[Stored data entries]
'''
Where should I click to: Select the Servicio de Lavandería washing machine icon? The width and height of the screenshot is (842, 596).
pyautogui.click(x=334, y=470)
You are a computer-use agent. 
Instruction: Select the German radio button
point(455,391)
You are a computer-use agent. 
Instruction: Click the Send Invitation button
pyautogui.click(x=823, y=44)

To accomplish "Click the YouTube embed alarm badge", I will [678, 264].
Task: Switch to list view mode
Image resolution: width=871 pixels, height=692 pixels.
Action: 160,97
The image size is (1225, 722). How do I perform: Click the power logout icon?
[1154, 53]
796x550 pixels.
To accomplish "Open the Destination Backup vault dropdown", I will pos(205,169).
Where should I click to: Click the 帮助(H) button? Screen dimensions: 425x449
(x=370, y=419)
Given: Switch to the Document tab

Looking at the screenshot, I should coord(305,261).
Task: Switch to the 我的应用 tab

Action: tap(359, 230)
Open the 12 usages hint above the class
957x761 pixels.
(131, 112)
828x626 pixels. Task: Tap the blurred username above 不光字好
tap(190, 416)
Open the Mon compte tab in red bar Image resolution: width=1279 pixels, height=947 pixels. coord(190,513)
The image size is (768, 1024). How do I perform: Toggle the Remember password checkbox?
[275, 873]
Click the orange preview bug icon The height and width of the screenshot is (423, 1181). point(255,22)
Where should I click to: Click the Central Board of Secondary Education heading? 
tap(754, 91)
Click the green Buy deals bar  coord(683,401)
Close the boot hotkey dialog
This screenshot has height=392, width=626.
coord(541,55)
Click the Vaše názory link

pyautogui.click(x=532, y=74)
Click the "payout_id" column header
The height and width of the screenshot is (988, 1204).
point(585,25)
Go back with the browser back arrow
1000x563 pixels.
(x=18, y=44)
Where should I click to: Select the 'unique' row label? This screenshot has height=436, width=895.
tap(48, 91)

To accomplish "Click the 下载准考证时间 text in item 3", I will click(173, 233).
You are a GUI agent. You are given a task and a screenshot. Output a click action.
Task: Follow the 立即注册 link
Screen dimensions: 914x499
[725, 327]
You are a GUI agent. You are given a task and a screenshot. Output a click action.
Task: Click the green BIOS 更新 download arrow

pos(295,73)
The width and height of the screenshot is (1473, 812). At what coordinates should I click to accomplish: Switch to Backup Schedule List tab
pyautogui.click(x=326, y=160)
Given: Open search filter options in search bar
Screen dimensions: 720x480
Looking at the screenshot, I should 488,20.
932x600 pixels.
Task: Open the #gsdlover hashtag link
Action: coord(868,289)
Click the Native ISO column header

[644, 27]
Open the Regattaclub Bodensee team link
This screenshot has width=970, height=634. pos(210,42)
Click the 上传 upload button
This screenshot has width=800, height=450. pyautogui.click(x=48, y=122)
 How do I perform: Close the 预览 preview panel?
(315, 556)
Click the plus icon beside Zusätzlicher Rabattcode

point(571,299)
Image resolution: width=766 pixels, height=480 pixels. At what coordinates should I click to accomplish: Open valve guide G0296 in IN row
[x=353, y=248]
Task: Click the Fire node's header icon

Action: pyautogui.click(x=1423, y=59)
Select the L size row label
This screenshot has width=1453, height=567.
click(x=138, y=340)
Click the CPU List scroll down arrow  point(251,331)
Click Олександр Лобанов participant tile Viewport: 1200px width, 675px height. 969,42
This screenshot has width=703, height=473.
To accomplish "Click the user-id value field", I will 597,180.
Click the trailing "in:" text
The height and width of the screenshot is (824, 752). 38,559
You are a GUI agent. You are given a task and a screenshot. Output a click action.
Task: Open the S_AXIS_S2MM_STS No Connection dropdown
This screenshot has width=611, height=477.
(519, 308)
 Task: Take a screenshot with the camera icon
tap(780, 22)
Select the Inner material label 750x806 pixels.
'''
Repeat each record word for word.

* **Exercise result**
Where should I click to: Select the Servicio de Lavandería washing machine icon? The width and height of the screenshot is (842, 596).
pyautogui.click(x=334, y=470)
You are a computer-use agent. 
Instruction: Select the German radio button
point(455,391)
You are a computer-use agent. 
Instruction: Click the Send Invitation button
pyautogui.click(x=823, y=44)

To accomplish "Click the YouTube embed alarm badge", I will [678, 264].
Task: Switch to list view mode
Image resolution: width=871 pixels, height=692 pixels.
Action: 160,97
The image size is (1225, 722). How do I perform: Click the power logout icon?
[1154, 53]
796x550 pixels.
To accomplish "Open the Destination Backup vault dropdown", I will pos(205,169).
Where should I click to: Click the 帮助(H) button? Screen dimensions: 425x449
(x=370, y=419)
Given: Switch to the Document tab

Looking at the screenshot, I should coord(305,261).
Task: Switch to the 我的应用 tab

Action: tap(359, 230)
Open the 12 usages hint above the class
957x761 pixels.
(131, 112)
828x626 pixels. Task: Tap the blurred username above 不光字好
tap(190, 416)
Open the Mon compte tab in red bar Image resolution: width=1279 pixels, height=947 pixels. coord(190,513)
The image size is (768, 1024). How do I perform: Toggle the Remember password checkbox?
[275, 873]
Click the orange preview bug icon The height and width of the screenshot is (423, 1181). point(255,22)
Where should I click to: Click the Central Board of Secondary Education heading? 
tap(754, 91)
Click the green Buy deals bar  coord(683,401)
Close the boot hotkey dialog
This screenshot has height=392, width=626.
coord(541,55)
Click the Vaše názory link

pyautogui.click(x=532, y=74)
Click the "payout_id" column header
The height and width of the screenshot is (988, 1204).
point(585,25)
Go back with the browser back arrow
1000x563 pixels.
(x=18, y=44)
Where should I click to: Select the 'unique' row label? This screenshot has height=436, width=895.
tap(48, 91)

To accomplish "Click the 下载准考证时间 text in item 3", I will click(173, 233).
You are a GUI agent. You are given a task and a screenshot. Output a click action.
Task: Follow the 立即注册 link
Screen dimensions: 914x499
[725, 327]
You are a GUI agent. You are given a task and a screenshot. Output a click action.
Task: Click the green BIOS 更新 download arrow

pos(295,73)
The width and height of the screenshot is (1473, 812). At what coordinates should I click to accomplish: Switch to Backup Schedule List tab
pyautogui.click(x=326, y=160)
Given: Open search filter options in search bar
Screen dimensions: 720x480
Looking at the screenshot, I should 488,20.
932x600 pixels.
Task: Open the #gsdlover hashtag link
Action: coord(868,289)
Click the Native ISO column header

[644, 27]
Open the Regattaclub Bodensee team link
This screenshot has width=970, height=634. pos(210,42)
Click the 上传 upload button
This screenshot has width=800, height=450. pyautogui.click(x=48, y=122)
 How do I perform: Close the 预览 preview panel?
(315, 556)
Click the plus icon beside Zusätzlicher Rabattcode

point(571,299)
Image resolution: width=766 pixels, height=480 pixels. At what coordinates should I click to accomplish: Open valve guide G0296 in IN row
[x=353, y=248]
Task: Click the Fire node's header icon

Action: pyautogui.click(x=1423, y=59)
Select the L size row label
This screenshot has width=1453, height=567.
click(x=138, y=340)
Click the CPU List scroll down arrow  point(251,331)
Click Олександр Лобанов participant tile Viewport: 1200px width, 675px height. 969,42
This screenshot has width=703, height=473.
To accomplish "Click the user-id value field", I will 597,180.
Click the trailing "in:" text
The height and width of the screenshot is (824, 752). 38,559
You are a GUI agent. You are given a task and a screenshot. Output a click action.
Task: Open the S_AXIS_S2MM_STS No Connection dropdown
This screenshot has width=611, height=477.
(519, 308)
 Task: Take a screenshot with the camera icon
tap(780, 22)
Select the Inner material label 750x806 pixels.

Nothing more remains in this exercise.